Work request:
Of the entries below, restate word for word only the section that runs from the line with "The height and" to the line with "Expand the Satellite map layer dropdown", counting both ends.

Data extracts:
= Beginning of Section =

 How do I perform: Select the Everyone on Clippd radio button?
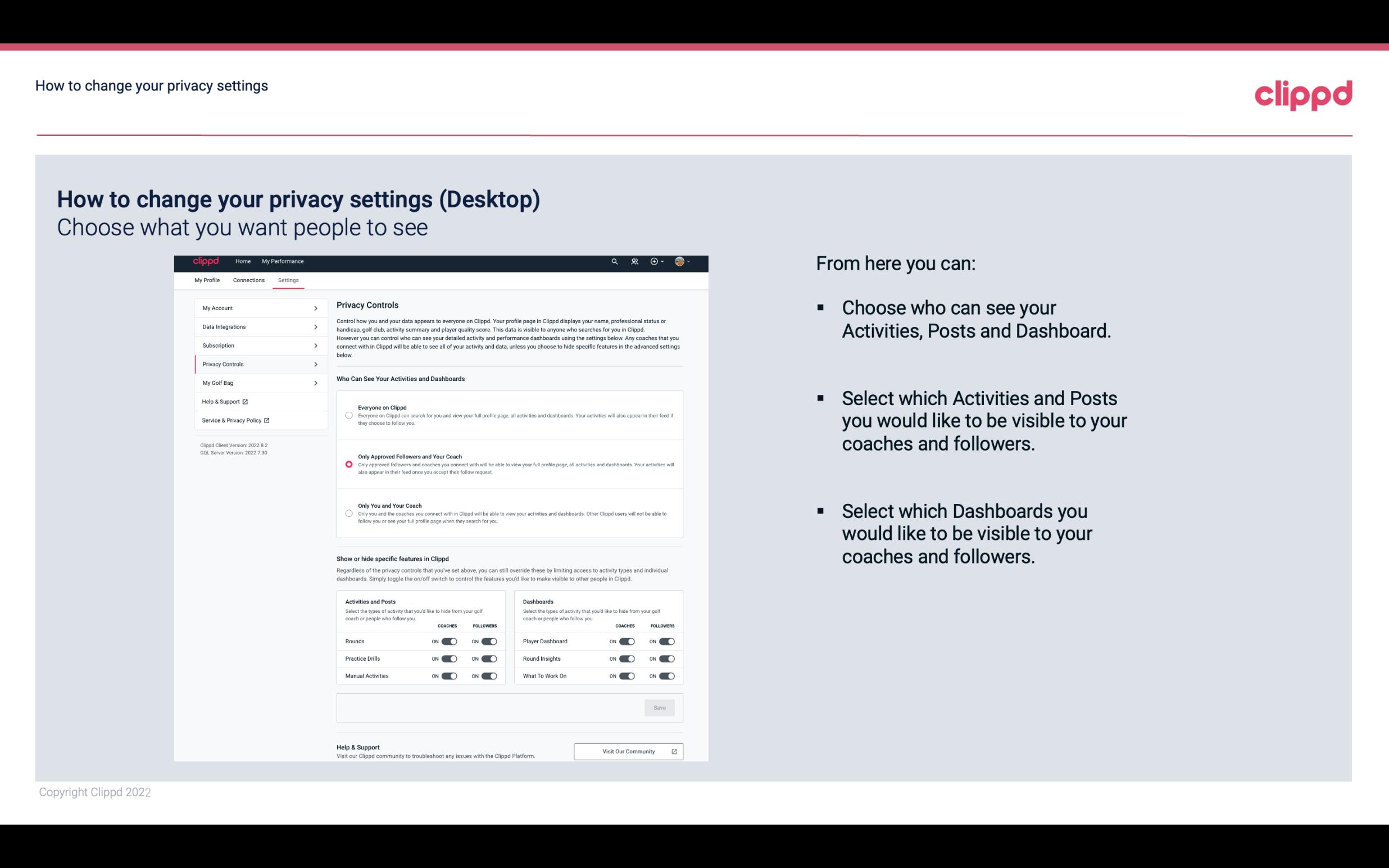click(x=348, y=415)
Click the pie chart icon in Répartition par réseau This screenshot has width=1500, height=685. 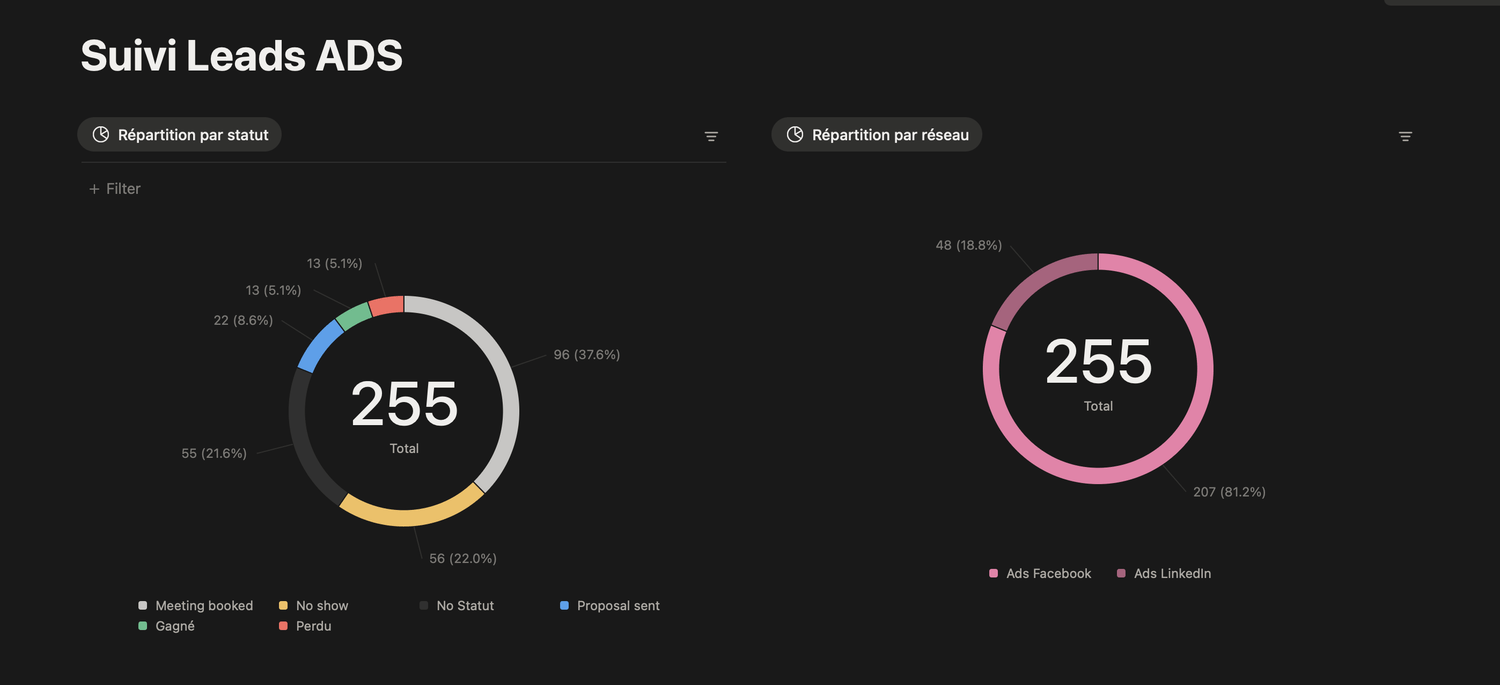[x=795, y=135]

= End of Section =
= Beginning of Section =

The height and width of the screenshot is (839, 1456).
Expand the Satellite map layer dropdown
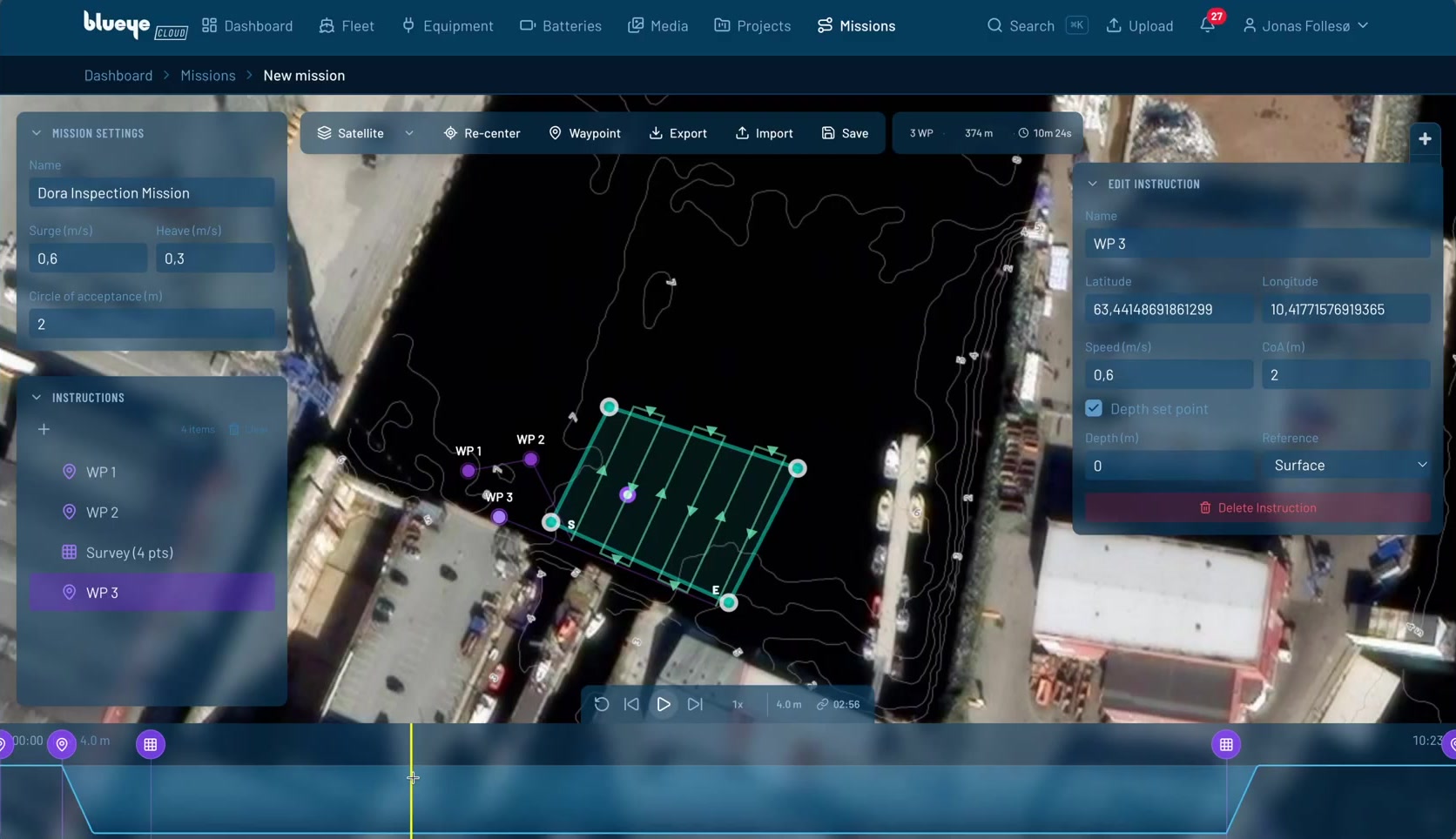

= End of Section =
= Beginning of Section =

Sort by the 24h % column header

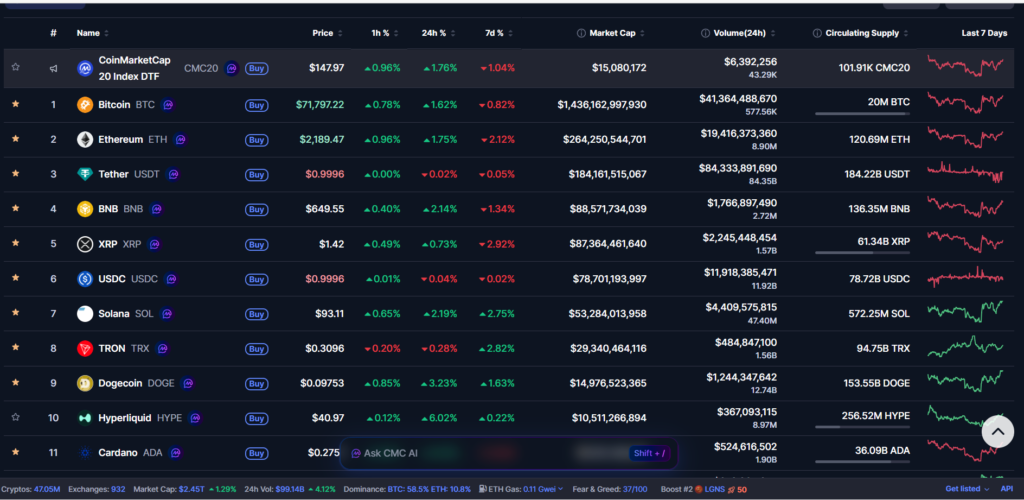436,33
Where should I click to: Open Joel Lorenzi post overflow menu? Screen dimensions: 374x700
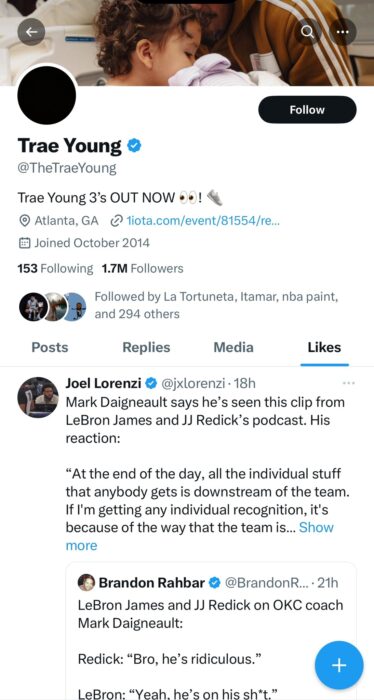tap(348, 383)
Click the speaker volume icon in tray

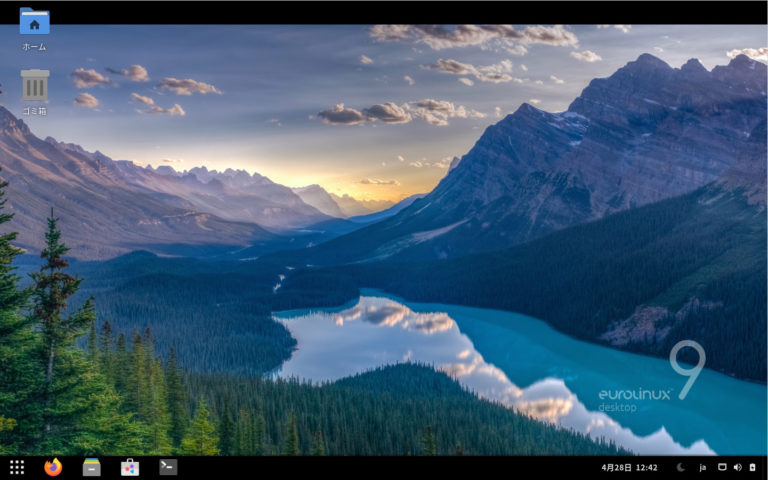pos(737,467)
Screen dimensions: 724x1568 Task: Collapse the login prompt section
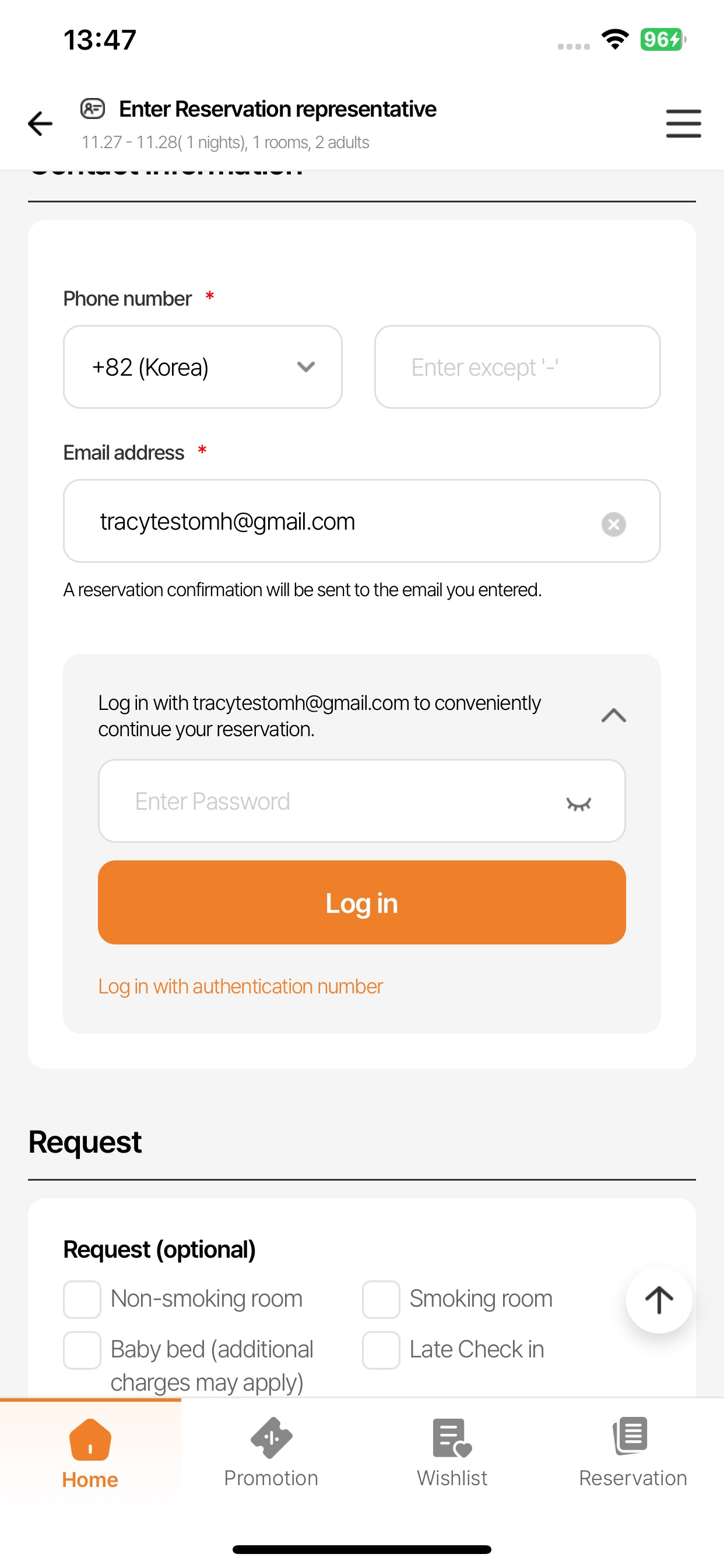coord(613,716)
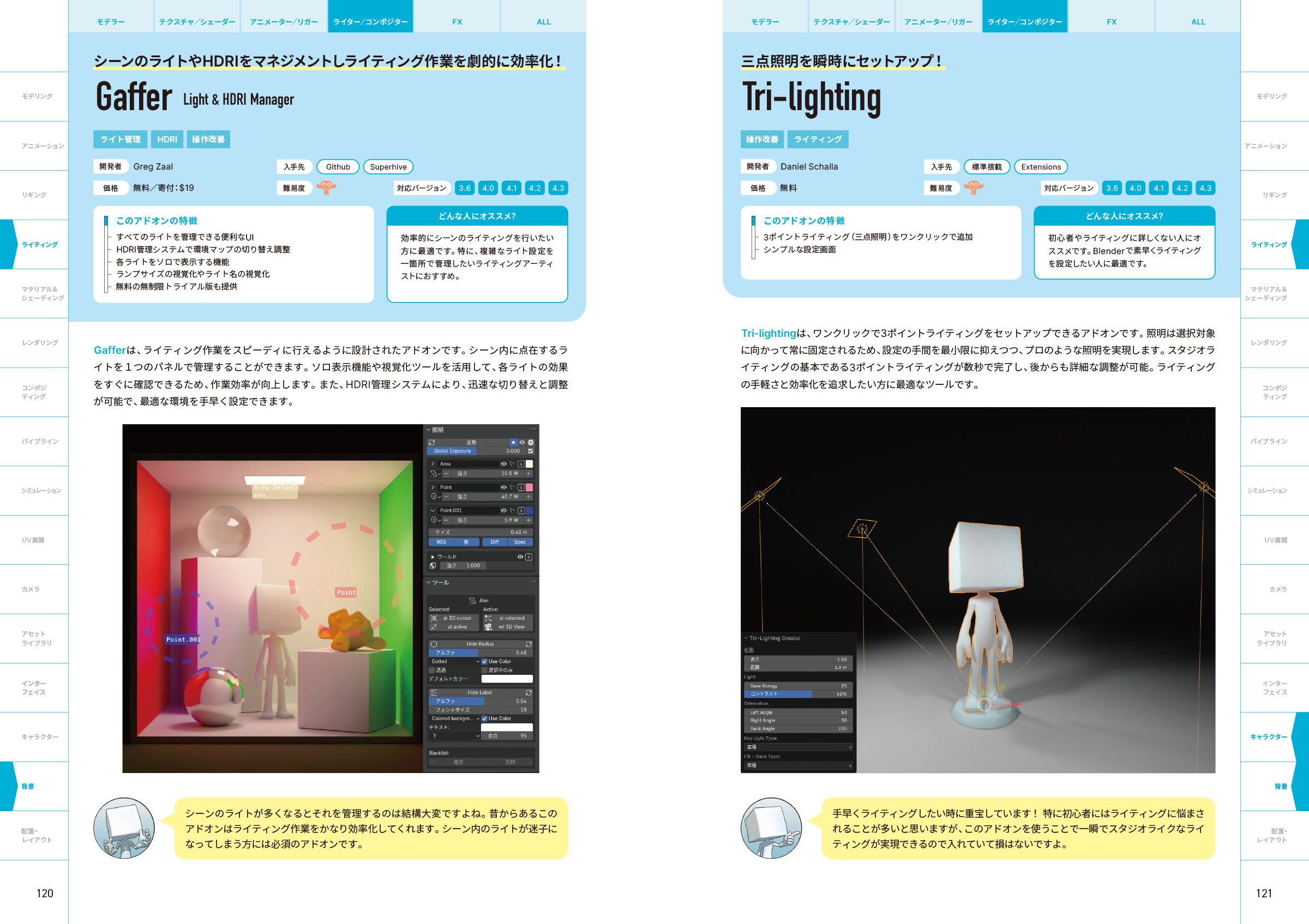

= End of Section =

Exercise answer:
The height and width of the screenshot is (839, 1456).
Expand the Satellite map layer dropdown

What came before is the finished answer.